### WHAT NEEDS TO BE DONE
Copy the lines exactly, from the one containing "The height and" through the end of the lines below. Leave out the pictures.

----- RECORDS FOR THE TASK -----

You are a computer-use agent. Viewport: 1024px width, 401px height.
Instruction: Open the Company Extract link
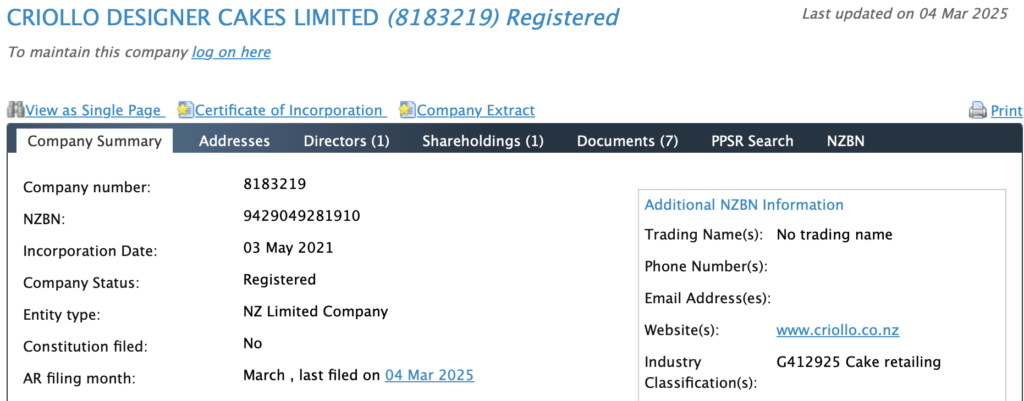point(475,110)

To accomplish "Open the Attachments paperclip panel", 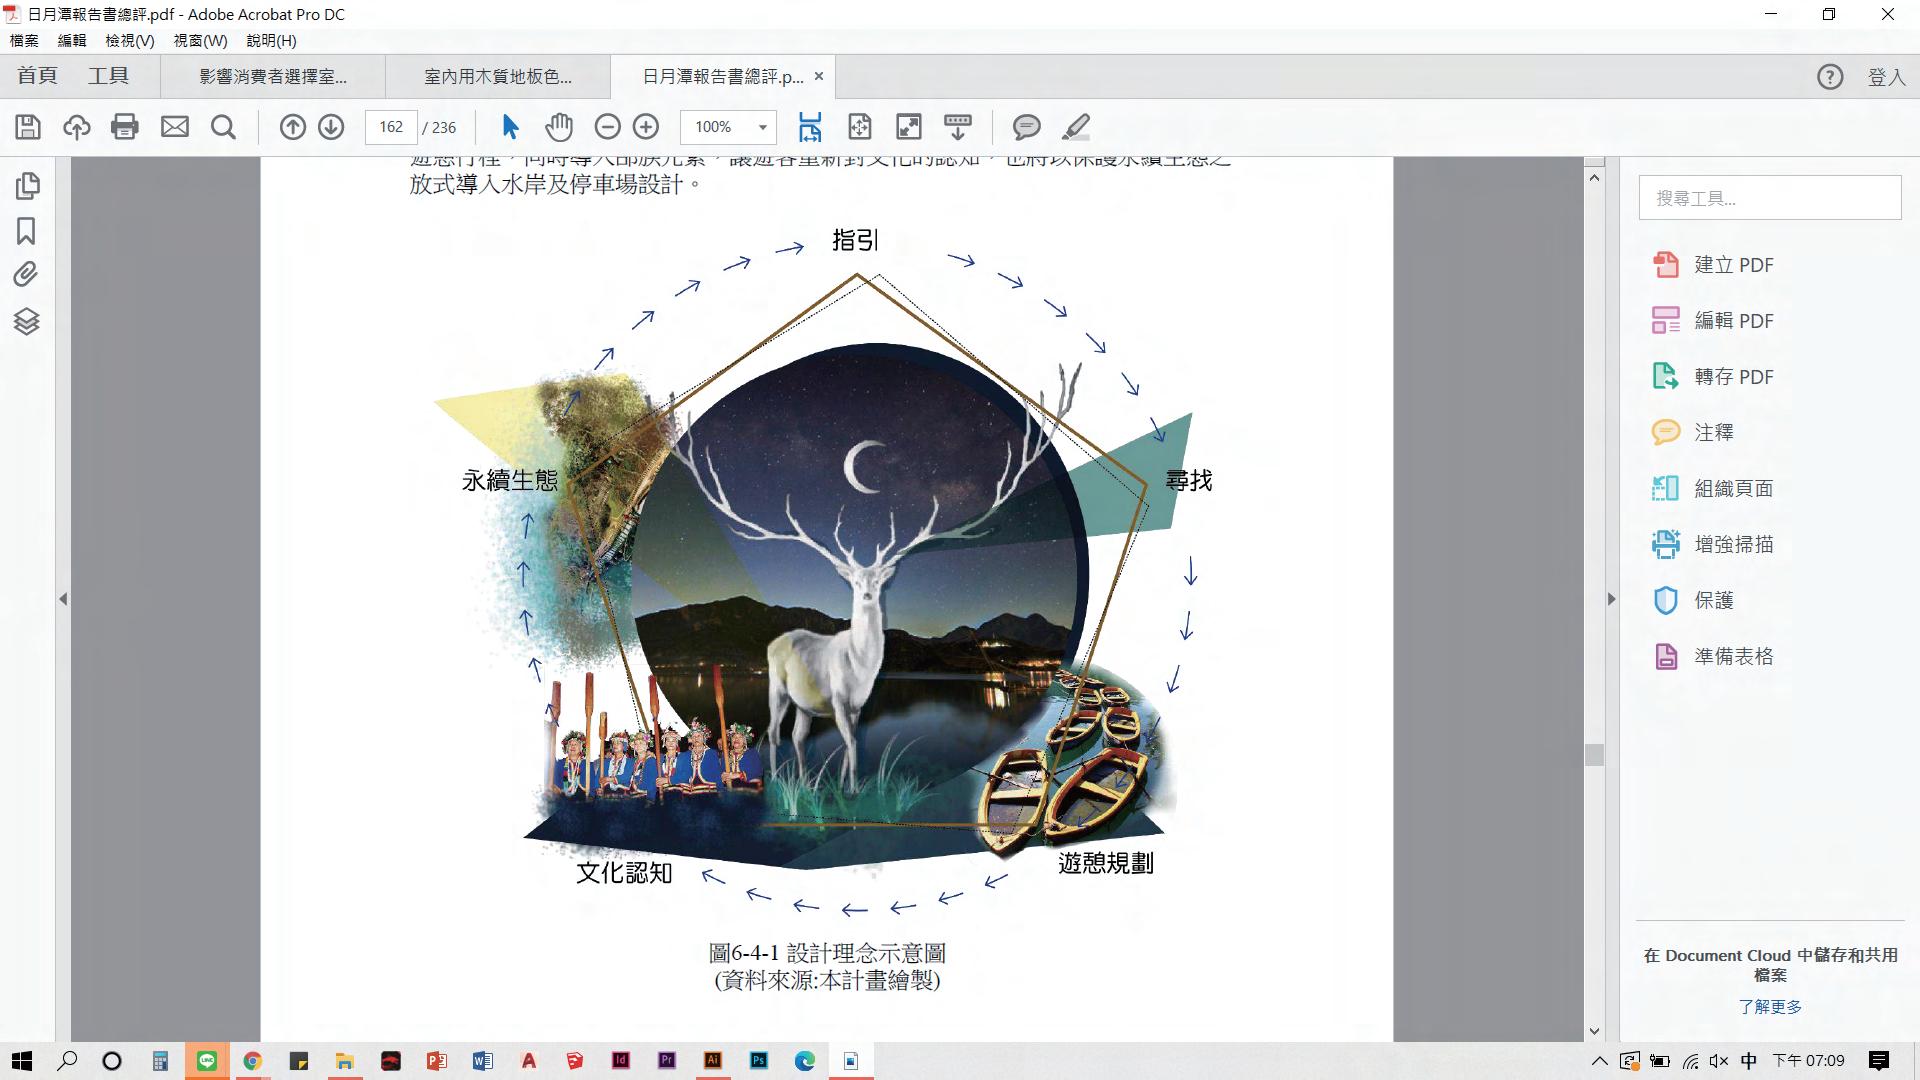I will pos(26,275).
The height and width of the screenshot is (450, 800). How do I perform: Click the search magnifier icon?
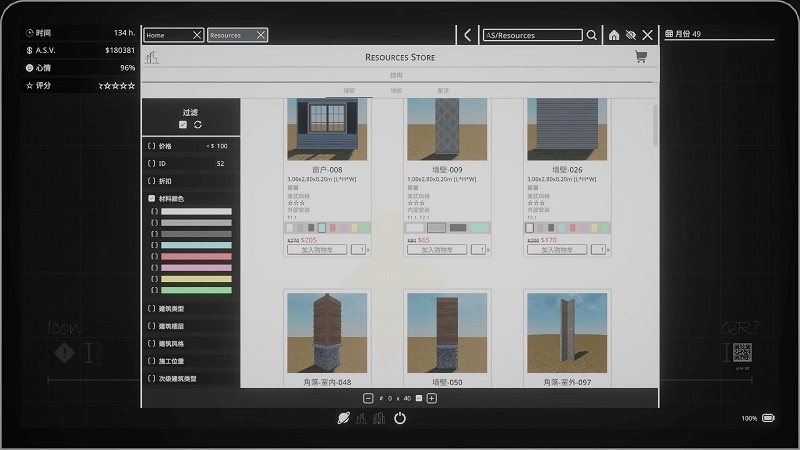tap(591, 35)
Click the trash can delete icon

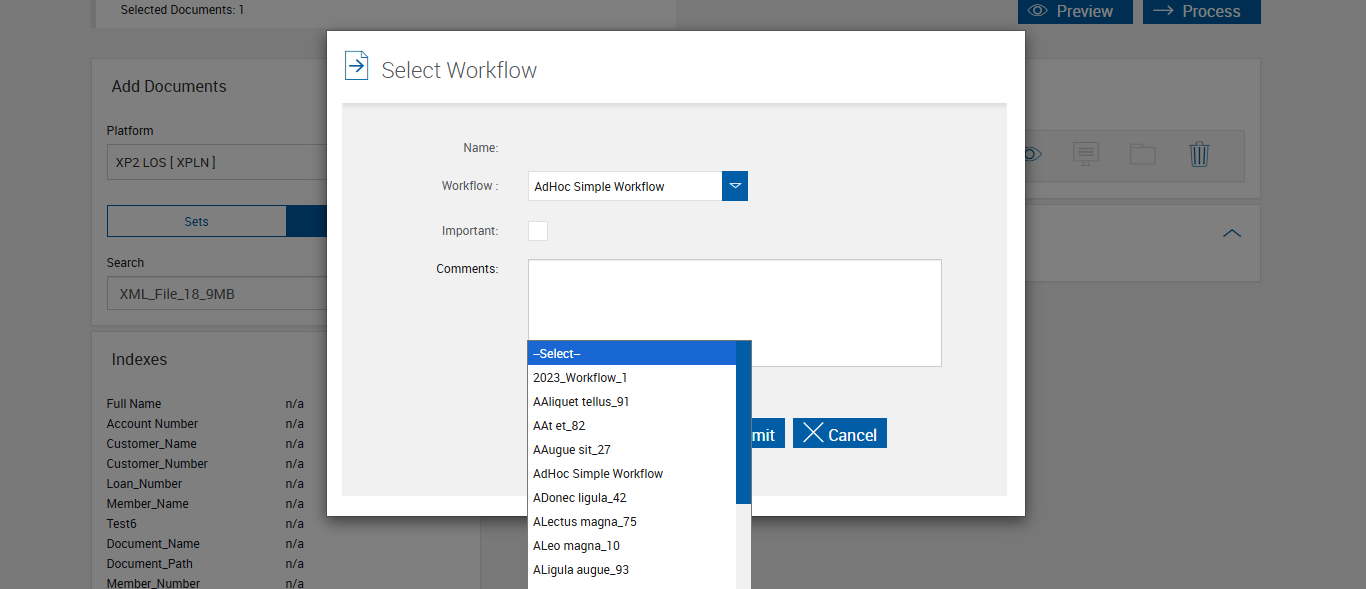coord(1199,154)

-----

### EXERCISE OUTPUT
The height and width of the screenshot is (450, 800). How do I perform: Click the search magnifier icon?
tap(591, 35)
Click the trash can delete icon

coord(1199,154)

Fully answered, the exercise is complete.